Saturday, August 31, 2019
One of the best-remembered sections of The Vindicator was its Rotogravure section.
The section was called “the Brown Section” because sepia tone was used to print it. Sepia toning was used by newspapers across the country as a specialized treatment to give a black-and-white photographic print a warmer tone.
Nov. 7, 1926: The Vindicator printed its first Rotogravure section.
1936: The Rotogravure becomes one of the featured sections of The Vindicator’s Sunday paper.
April 8, 1945: Rotogravure featured pictures of Mahoning Valley residents attending or leaving Easter Sunday services. The also was a photo essay on the battle of Iwo Jima during World War II’s Pacific Theater.
May 16, 1954: A feature on the fight for control of the New York Central Railroad; several photos on the sixth anniversary of the nation of Israel; and photos of a USO show at Youngstown Municipal Airport.
July 15, 1956: A feature on NBC Television spending six days in Youngstown to film a segment for its “Home” show of people living and working in the city, a symbol of “American in transition.”
Aug. 23, 1965: Photo essay of the historic Harvey S. Firestone homestead on state Route 14 east of Columbiana. There also were several photos of highway construction along Interstate 80 south that will carry traffic between Youngstown east to Akron and the sprawling General Motors plant at Lordstown in the west.
Oct. 6, 1968: Photo essay on construction work on a 4.8-mile section of state Route 11 east to the south of Lisbon. Route 11 runs north-south from Lake Erie in Ashtabula County to the Ohio River in Columbiana County.
1970s: The Rotogravure begins printing color pictures. The section is now called the Pictorial Section.
May 6, 1973: Photo essay by Vindicator photographer Lloyd R. Jones on Youngstown police handling a burglary-in-progress call. United Press International sends a photo feature on the public life of Academy Award-winner Marlon Brando.
May 13, 1973: Photo essay by Vindicator photographer Edward A. Shuba on the world’s largest “can opener” invented by Mike Ramun, owner of Allied Erecting and Dismantling on Poland Avenue in Youngstown. The patented device, suspended from a tall boom on a crane weighted with a wrecking ball, could cut and sheer tall metal containers, such as storage tanks, where the metal could be removed by ground crews.
Jan. 8, 1978: Photo essay by Jones of American artist Alfred Leslie when he arrived as the first artist-in-residence at Youngstown State University.
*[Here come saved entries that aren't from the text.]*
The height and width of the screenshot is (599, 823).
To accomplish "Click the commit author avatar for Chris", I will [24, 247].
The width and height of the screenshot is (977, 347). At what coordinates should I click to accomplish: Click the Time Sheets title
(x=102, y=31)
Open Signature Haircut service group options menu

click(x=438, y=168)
The section also featured photos of Jennifer Hanuschak of Austintown and her parents. Jennifer was the local March of Dimes poster child.
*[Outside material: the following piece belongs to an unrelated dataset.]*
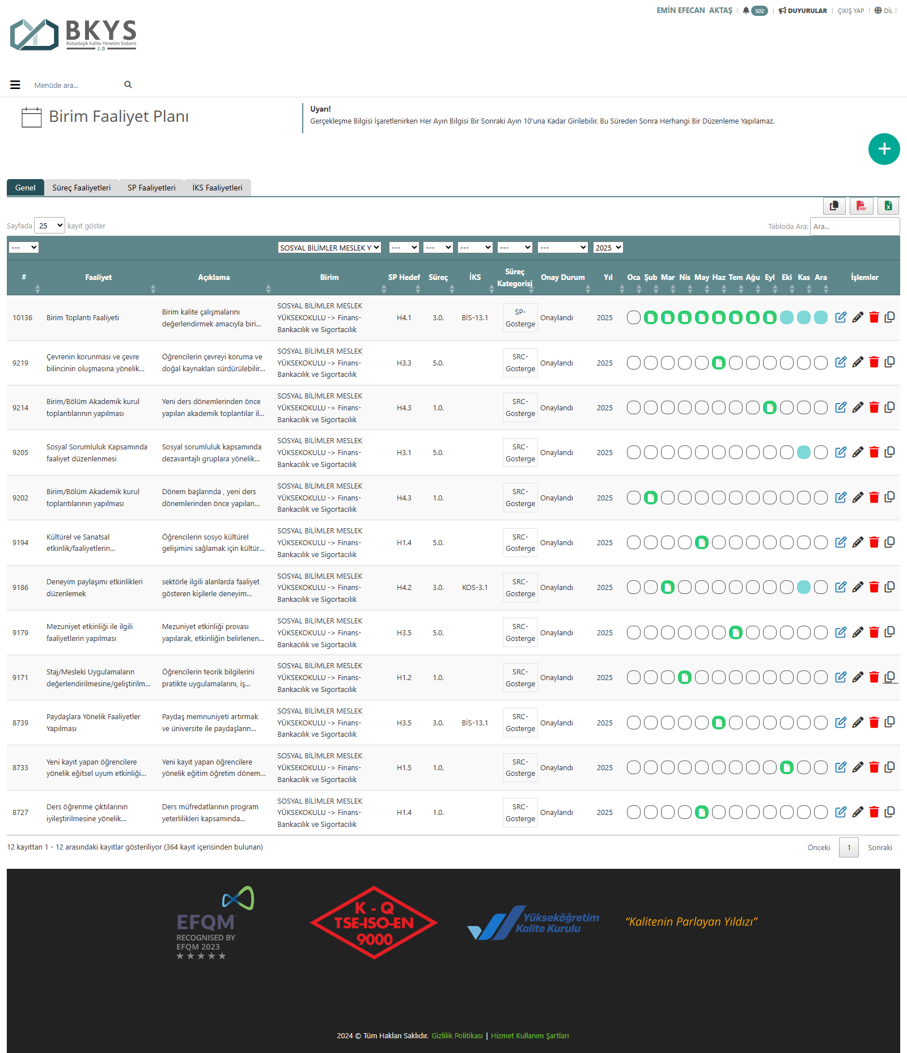Click pencil icon for activity 9219
The height and width of the screenshot is (1053, 907).
pyautogui.click(x=857, y=362)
Jan. 15, 1978: Photo essay on Nigerian clothing and artifacts by Martha McSwain of Farrell, Pa., a former Youngstown teacher. McSwain brought to the area a Nigerian woman, Francisca Alama, who helped local residents learn more about African customs.
June 9, 1985: Photo essay on Canfield’s Cynthia Irene Peters and her reign as Ohio’s Junior Miss. She would go on to compete in Mobile, Ala., that year for the America Junior Miss title.
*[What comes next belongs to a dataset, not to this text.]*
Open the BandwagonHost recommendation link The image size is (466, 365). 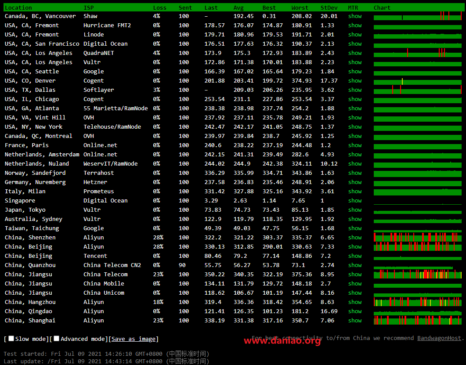pos(439,338)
Feb. 16, 1986: Photo essay on bridal designer Demetrios James Elias, who came to Warren 15 years ago from Greece. He was the name behind Ilissa Bridal of New York, with several outlets in the U.S. and Canada. He attended Warren Harding High School and then YSU.
July 1986: The last Rotogravure section is printed, featuring how The Vindicator is put together. It features photos of personnel in the newsroom, mailroom, press room and advertising department.